The Academy is the premiere institution for the scientific study of the Hebrew language, and at the forefront of its activities is the Historical Dictionary Project, which was formally established in the 1950s.
Eliezer Ben-Yehuda was the first to create a historical dictionary: The Complete Dictionary of Ancient and Modern Hebrew, 1908-1959, which brought together Hebrew from different eras. Nonetheless, one man alone cannot truly complete such an enormous project.

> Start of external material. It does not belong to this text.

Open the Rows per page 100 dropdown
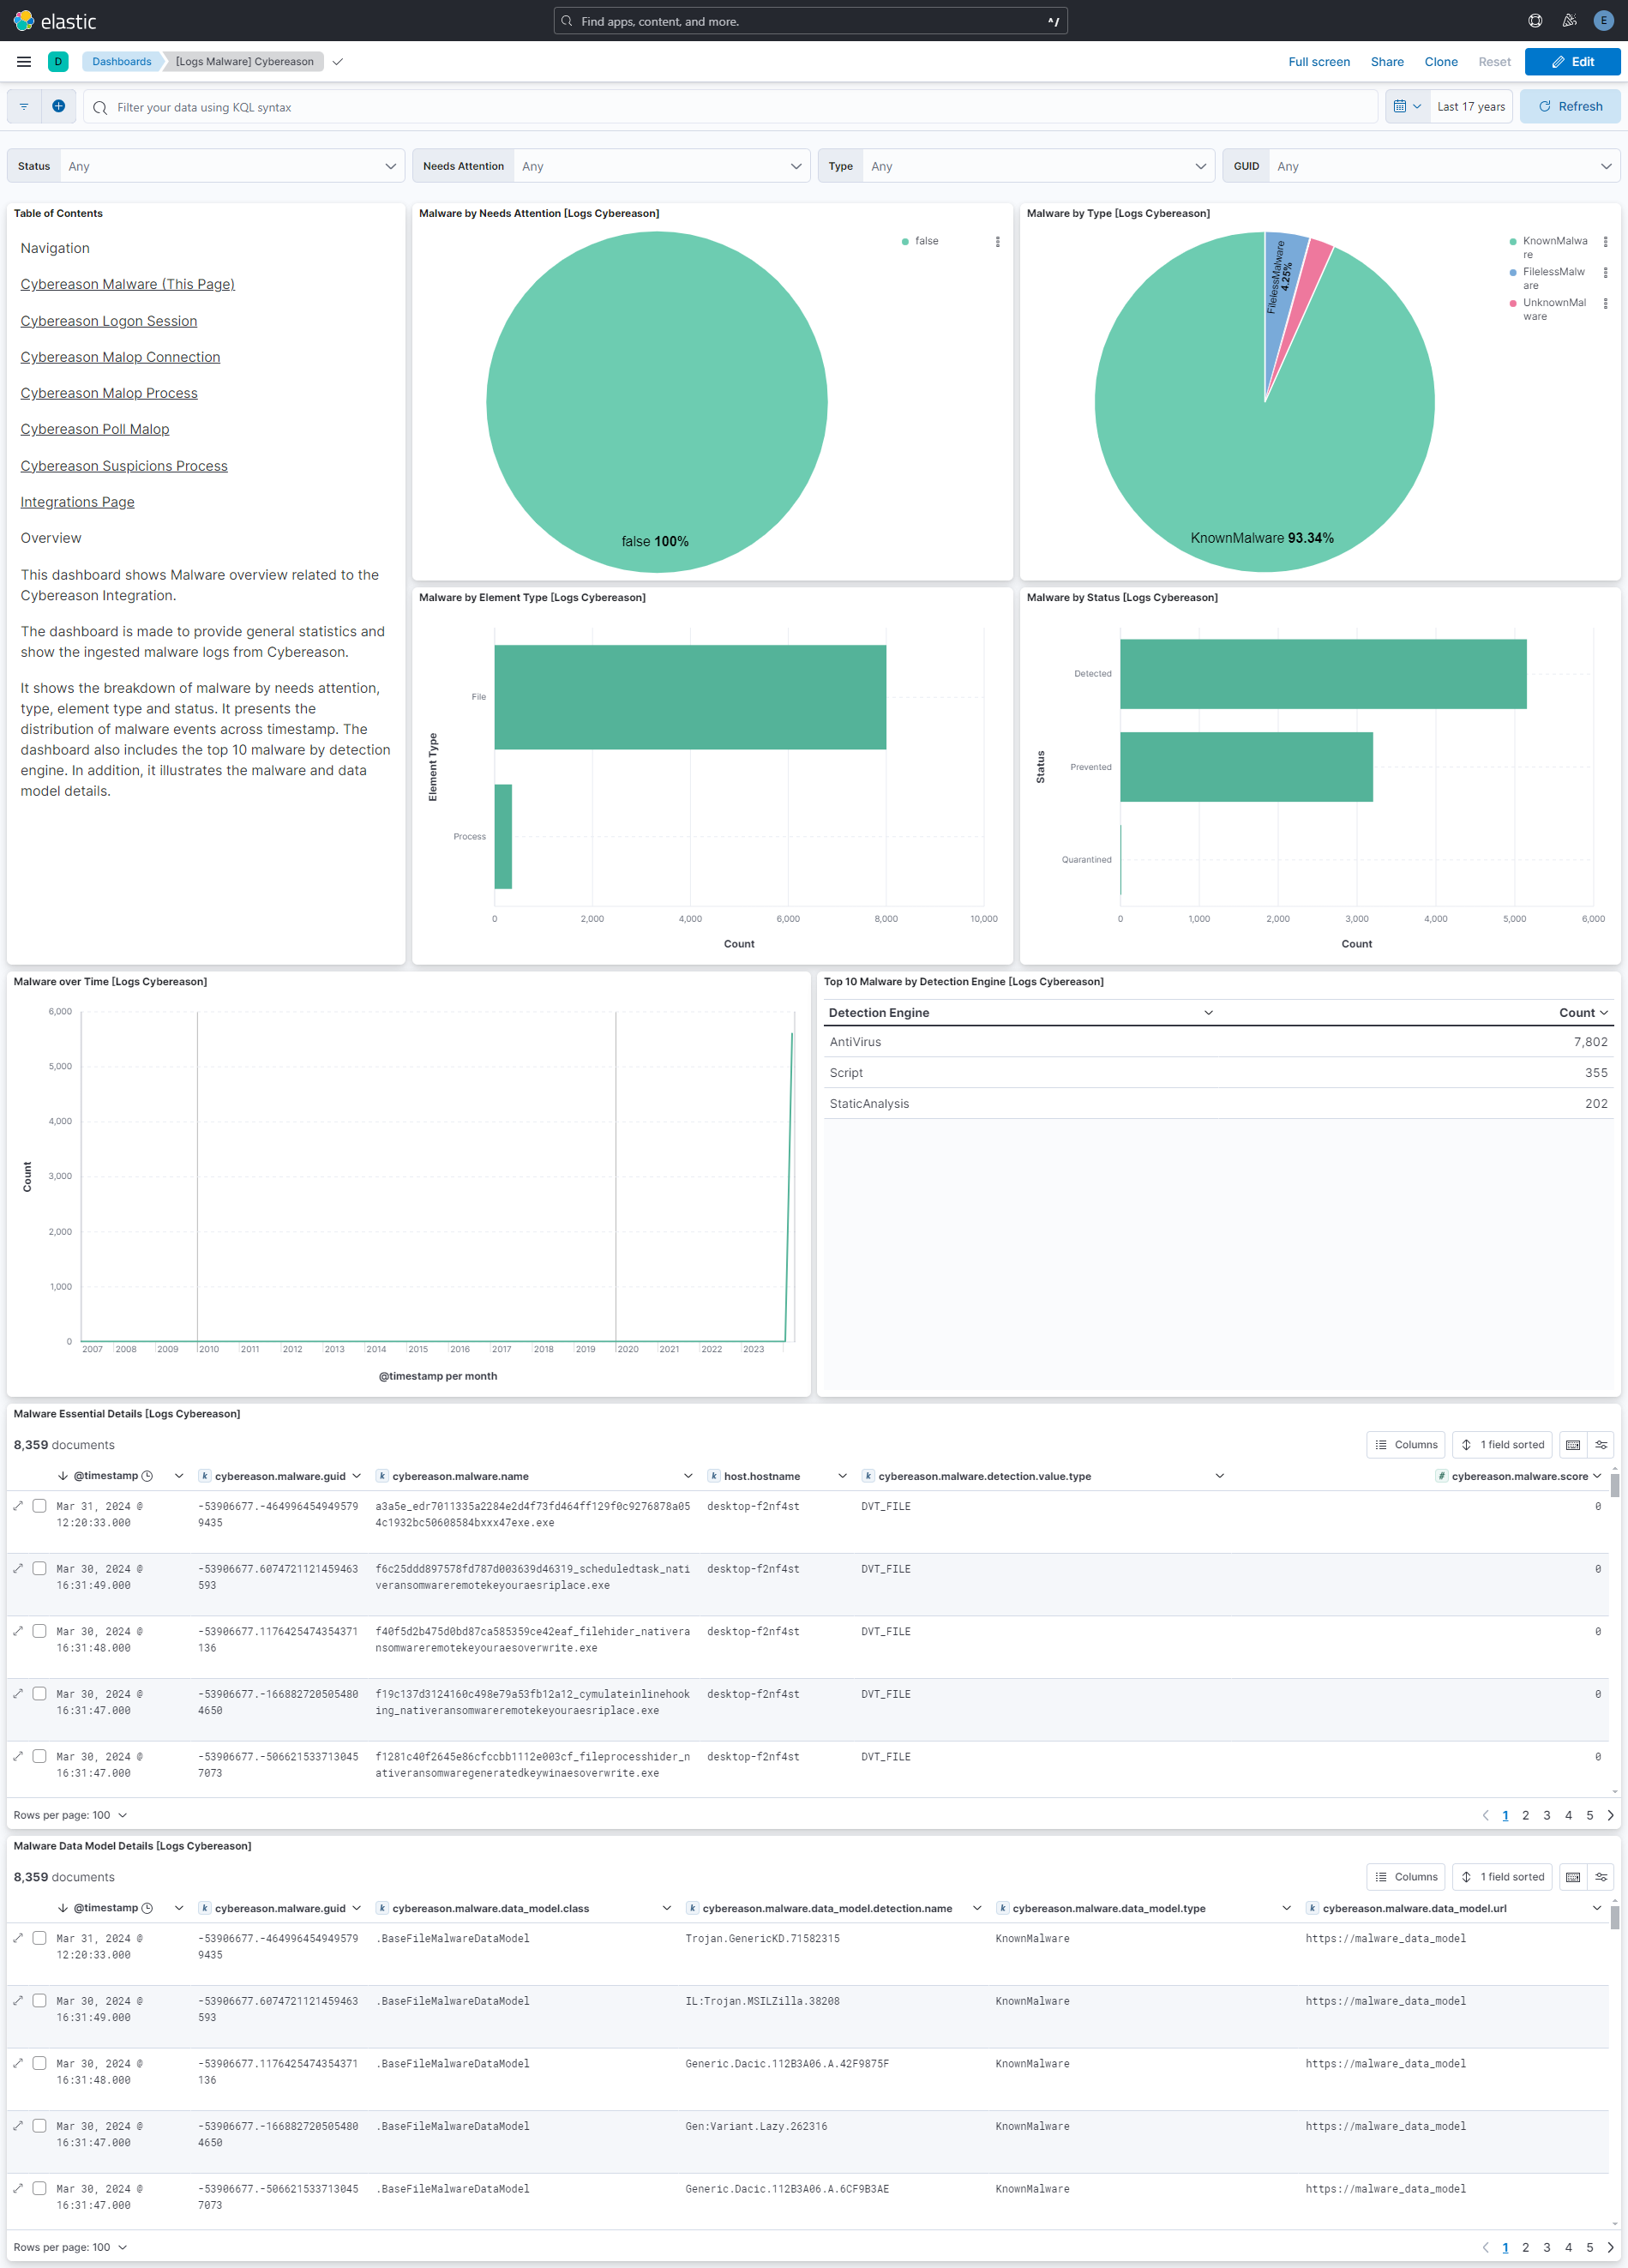This screenshot has width=1628, height=2268. click(x=69, y=1815)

As early as 1937, the president of Va’ad HaLashon (“The Language Committee”), Prof. N.H. Tur-Sinai, proposed the establishment of “a large endeavor which prepares an academic dictionary of our language, in all of the periods and evolutions that it has endured from the moment it is documented, until today". Later, with the establishment of the Academy, it was decided that the Historical Dictionary Project would be its central scientific undertaking. The overarching goal of the HDP is to present the history and development of the Hebrew lexicon, from the earliest occurrences of words down through their most recent documentation. Whereas similar historical dictionary projects in Europe merely brought citations from texts of recent centuries, the Academy’s HDP is based upon Hebrew texts up until 1100 CE, and large selections of literature from the periods thereafter until the founding of the State of Israel. It was decided to begin with texts from the post-biblical period, and thus the database reflects more than 2000 years of Hebrew writing.
Such a project requires a large textual database, and the HDP was one of the first in the world to use modern technology for a computerized concordance. In 2005, some fifty years after the beginning of the project, it was decided there was enough material to begin the writing of entries.